In his televised address, Obama’s initial rationale for his defense of US-led military action against Muammar Gaddafi’s forces was an appeal to moral conscience, a concern over “images of slaughter” and “looming genocide.”
While it is hard not to be moved by such horrific portents, it is equally hard to understand why such a motivational rationale should be limited to the Libyan theater of conflict. Civil wars in Chad, Somalia and Sudan, as well as sectarian violence in Nigeria and border conflicts between Ethiopia, Eritrea and Djibouti have left hundreds of thousands dead and millions displaced. In the Darfur region of Sudan alone, it is estimated that more than 300,000 people have been killed, with atrocities reminiscent of the Rwandan genocide, under Obama’s watch.
Perhaps it can be argued that there are factors other than oil, such as timing and coalition opportunities, to explain Obama’s policy of Libyan exclusivism. Furthermore, fear of theoretical inconsistency may not justify consistent inaction.
BUT IT was probably this inherent contradiction that drove the president to add the “spirit of 1776” terminology to his argument. What Obama seems to have missed, though, is that this leads us to another conceptual contradiction: If unrest in the Middle East is indeed the result of “people longing to be free,” why should American intervention be limited to Libya? Why should the freedom-seekers of Bahrain, Syria and Yemen be deprived of American benevolence? On a deeper level, the real question is whether “freedom” is really what these revolutionaries are seeking.

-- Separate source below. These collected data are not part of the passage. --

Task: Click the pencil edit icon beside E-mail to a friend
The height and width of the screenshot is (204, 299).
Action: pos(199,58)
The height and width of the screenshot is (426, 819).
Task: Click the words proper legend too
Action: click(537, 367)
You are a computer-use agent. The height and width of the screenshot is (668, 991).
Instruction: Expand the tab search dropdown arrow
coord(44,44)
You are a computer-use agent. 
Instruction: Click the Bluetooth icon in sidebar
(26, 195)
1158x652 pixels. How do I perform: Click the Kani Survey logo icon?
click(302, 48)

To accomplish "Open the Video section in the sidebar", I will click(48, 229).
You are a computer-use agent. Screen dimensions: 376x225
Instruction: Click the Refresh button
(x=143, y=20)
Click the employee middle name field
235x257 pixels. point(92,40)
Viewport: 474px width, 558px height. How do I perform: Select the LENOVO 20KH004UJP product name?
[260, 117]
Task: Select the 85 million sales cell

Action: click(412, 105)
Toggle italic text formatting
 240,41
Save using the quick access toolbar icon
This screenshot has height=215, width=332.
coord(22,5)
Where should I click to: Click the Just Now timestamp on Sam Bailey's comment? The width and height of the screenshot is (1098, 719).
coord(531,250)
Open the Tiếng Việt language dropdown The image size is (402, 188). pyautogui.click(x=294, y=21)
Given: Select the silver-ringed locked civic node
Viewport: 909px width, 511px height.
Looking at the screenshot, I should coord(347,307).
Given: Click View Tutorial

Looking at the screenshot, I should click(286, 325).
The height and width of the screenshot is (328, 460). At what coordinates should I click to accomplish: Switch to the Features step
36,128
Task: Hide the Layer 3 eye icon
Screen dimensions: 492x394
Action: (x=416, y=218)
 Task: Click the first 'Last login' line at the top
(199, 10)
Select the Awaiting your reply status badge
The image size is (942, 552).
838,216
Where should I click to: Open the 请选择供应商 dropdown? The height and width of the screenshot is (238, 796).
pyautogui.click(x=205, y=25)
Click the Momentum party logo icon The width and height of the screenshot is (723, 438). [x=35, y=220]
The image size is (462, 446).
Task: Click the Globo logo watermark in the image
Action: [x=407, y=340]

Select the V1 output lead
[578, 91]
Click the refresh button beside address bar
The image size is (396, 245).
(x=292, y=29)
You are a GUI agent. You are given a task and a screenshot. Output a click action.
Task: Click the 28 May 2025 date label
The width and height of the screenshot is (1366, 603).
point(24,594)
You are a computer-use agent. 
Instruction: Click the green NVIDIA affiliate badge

Granted, they want to overthrow their governments, and granted, those governments are despotic, but that does not mean they want to replace tyranny with freedom.
That “history is on the move” in the Middle East is clear, but is it moving forward or backward? In Egypt, the revolution “succeeded” in bringing the military to power, and elections have been postponed with the explanation that, at least at present, the Muslim Brotherhood might otherwise gain decisive influence.
This is not a scenario at all reminiscent of the Continental Congress.
In Bahrain, it is the Iranian mullahs behind the Shi’ite uprising against the Sunni government. In Syria, it is the Muslim Brotherhood-backed Sunni revolt against the ruling Alawites. In Yemen, the fingerprints of al-Qaida are everywhere. In Libya, the unnatural geographic cohesion of rival clans is coming apart after years of suppression, along with traces of al-Qaida agitation.
These are religious, ethnic and tribal conflicts, whose battle cry is far from “taxation without representation is tyranny.” Should the will of the people – any people – be respected even if it aims to replace one tyranny with another? LOCKE, IN contradistinction to other natural-law theorists, thought not. He refused to countenance the legitimacy of willful submission to despotic rule and freedom deprivation. In his Second Treatise of Government he wrote, “For no body can transfer to another more power than he has in himself; and no body has an absolute arbitrary power over himself, or any other, to destroy his own life, or take away the life or property of another. A man... cannot subject himself to the arbitrary power of another.”
For Locke, and for his followers in Philadelphia and Boston, humans have not only a right but an obligation to rebel against the deprivation of their liberty, the result of tyrannical absolutist government, but they have an equally uncompromising obligation not to advance alternative forms of the same or encourage them.
There remains only one government in the Middle East that is based on ideas inherently akin to those of the American Founding Fathers, and it appears that it shall remain that way for the foreseeable future. Especially if Obama remains in office.
The writer has served as a senior adviser to Prime Minister Binyamin Netanyahu, and deputy director-general of the Education Ministry.